# About this task
The lines from the one containing "Task: Click inside" to the end of the entries, both included, are what you need to transcribe exactly, without pictures and without anything else.

# Stored data entries
....
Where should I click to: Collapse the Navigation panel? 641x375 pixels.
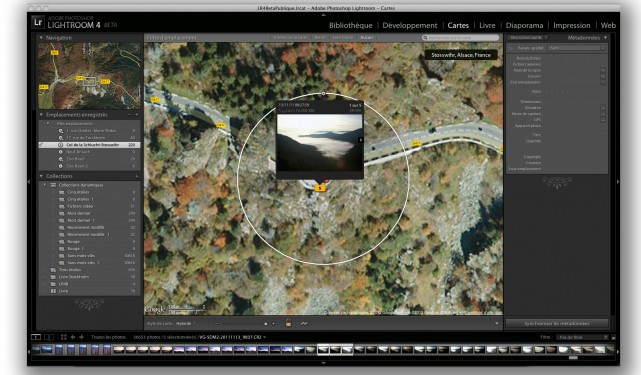(41, 38)
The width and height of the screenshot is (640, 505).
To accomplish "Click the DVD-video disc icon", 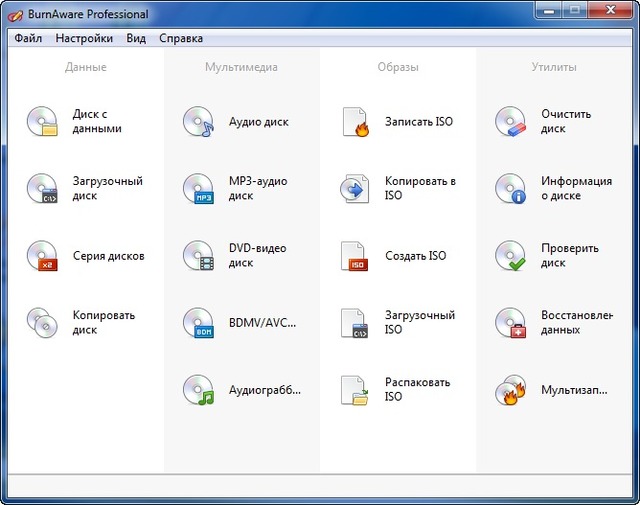I will [x=198, y=256].
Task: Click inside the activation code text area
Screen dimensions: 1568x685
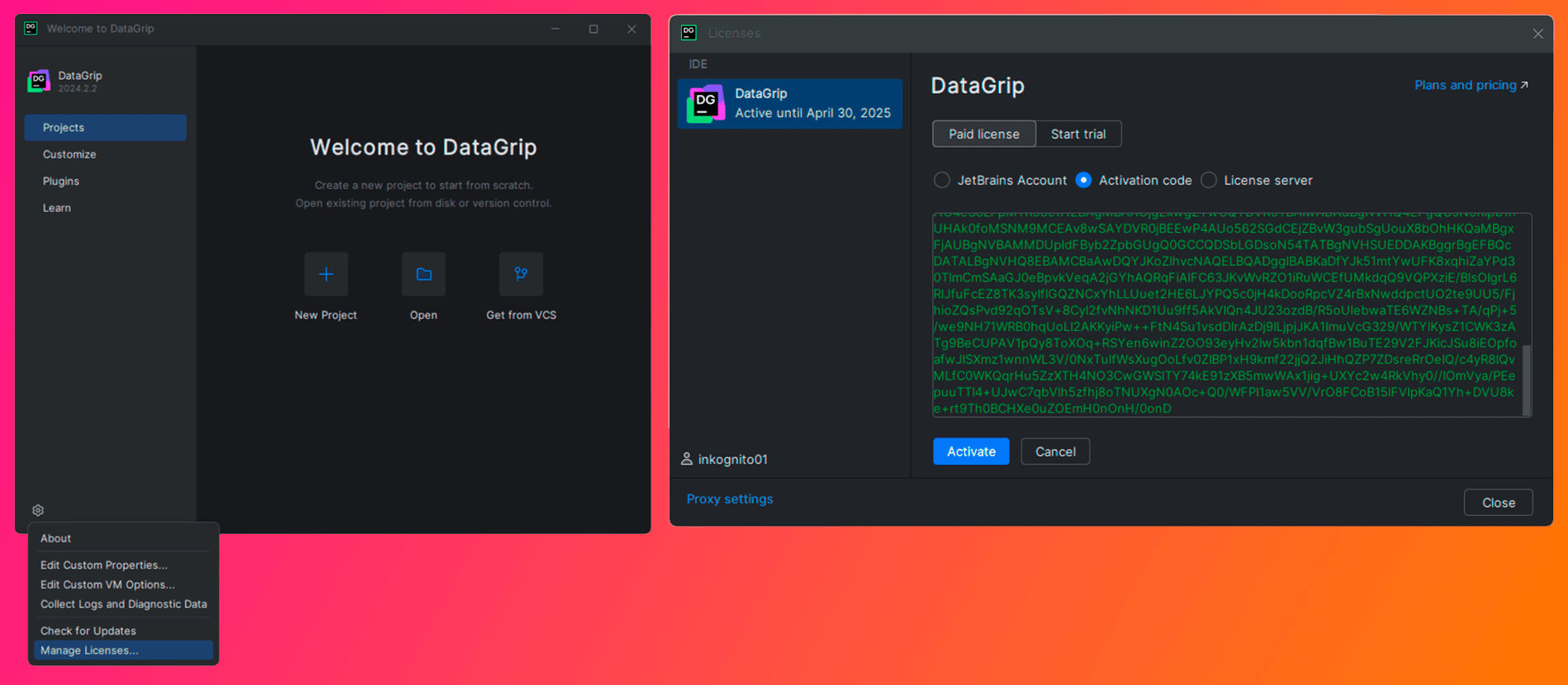Action: 1222,314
....
# Answer section
Task: Click inside the activation code text area
Screen dimensions: 1568x685
Action: 1222,314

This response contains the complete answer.